-- START Raw records --
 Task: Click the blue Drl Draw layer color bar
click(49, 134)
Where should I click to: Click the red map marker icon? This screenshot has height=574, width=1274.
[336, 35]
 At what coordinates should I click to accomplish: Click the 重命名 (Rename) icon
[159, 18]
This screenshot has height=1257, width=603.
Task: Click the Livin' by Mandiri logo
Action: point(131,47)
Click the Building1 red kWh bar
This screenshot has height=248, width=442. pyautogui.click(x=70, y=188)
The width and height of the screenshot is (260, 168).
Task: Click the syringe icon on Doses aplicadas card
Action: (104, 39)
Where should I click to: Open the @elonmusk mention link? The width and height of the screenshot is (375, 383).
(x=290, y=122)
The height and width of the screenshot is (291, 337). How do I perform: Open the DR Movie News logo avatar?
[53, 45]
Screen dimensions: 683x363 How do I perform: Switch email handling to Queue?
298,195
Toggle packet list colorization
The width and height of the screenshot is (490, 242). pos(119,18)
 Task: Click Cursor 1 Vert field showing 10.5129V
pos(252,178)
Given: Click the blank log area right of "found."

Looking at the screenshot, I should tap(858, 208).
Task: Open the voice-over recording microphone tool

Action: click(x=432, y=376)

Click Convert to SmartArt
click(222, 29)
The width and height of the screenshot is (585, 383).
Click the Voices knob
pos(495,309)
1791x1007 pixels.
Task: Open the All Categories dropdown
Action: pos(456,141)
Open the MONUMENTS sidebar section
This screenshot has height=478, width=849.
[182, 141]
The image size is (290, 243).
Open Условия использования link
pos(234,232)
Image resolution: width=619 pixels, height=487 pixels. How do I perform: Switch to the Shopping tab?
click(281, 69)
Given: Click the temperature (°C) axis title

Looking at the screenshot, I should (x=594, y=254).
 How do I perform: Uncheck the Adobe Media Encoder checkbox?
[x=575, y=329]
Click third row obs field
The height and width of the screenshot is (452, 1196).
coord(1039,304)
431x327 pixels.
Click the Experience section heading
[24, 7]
-- END Raw records --
▶ [Request] Swap "Shopping" for "Images" in the listing starting at the line containing "Task: Click Cursor" and ending at the line containing "Looking at the screenshot, I should (x=594, y=254).". Reproduce only those lines, with everything else unchanged.

▶ [Result for this exercise]
 Task: Click Cursor 1 Vert field showing 10.5129V
pos(252,178)
Given: Click the blank log area right of "found."

Looking at the screenshot, I should tap(858, 208).
Task: Open the voice-over recording microphone tool

Action: click(x=432, y=376)

Click Convert to SmartArt
click(222, 29)
The width and height of the screenshot is (585, 383).
Click the Voices knob
pos(495,309)
1791x1007 pixels.
Task: Open the All Categories dropdown
Action: pos(456,141)
Open the MONUMENTS sidebar section
This screenshot has height=478, width=849.
[182, 141]
The image size is (290, 243).
Open Условия использования link
pos(234,232)
Image resolution: width=619 pixels, height=487 pixels. How do I perform: Switch to the Images tab?
click(281, 69)
Given: Click the temperature (°C) axis title

Looking at the screenshot, I should (x=594, y=254).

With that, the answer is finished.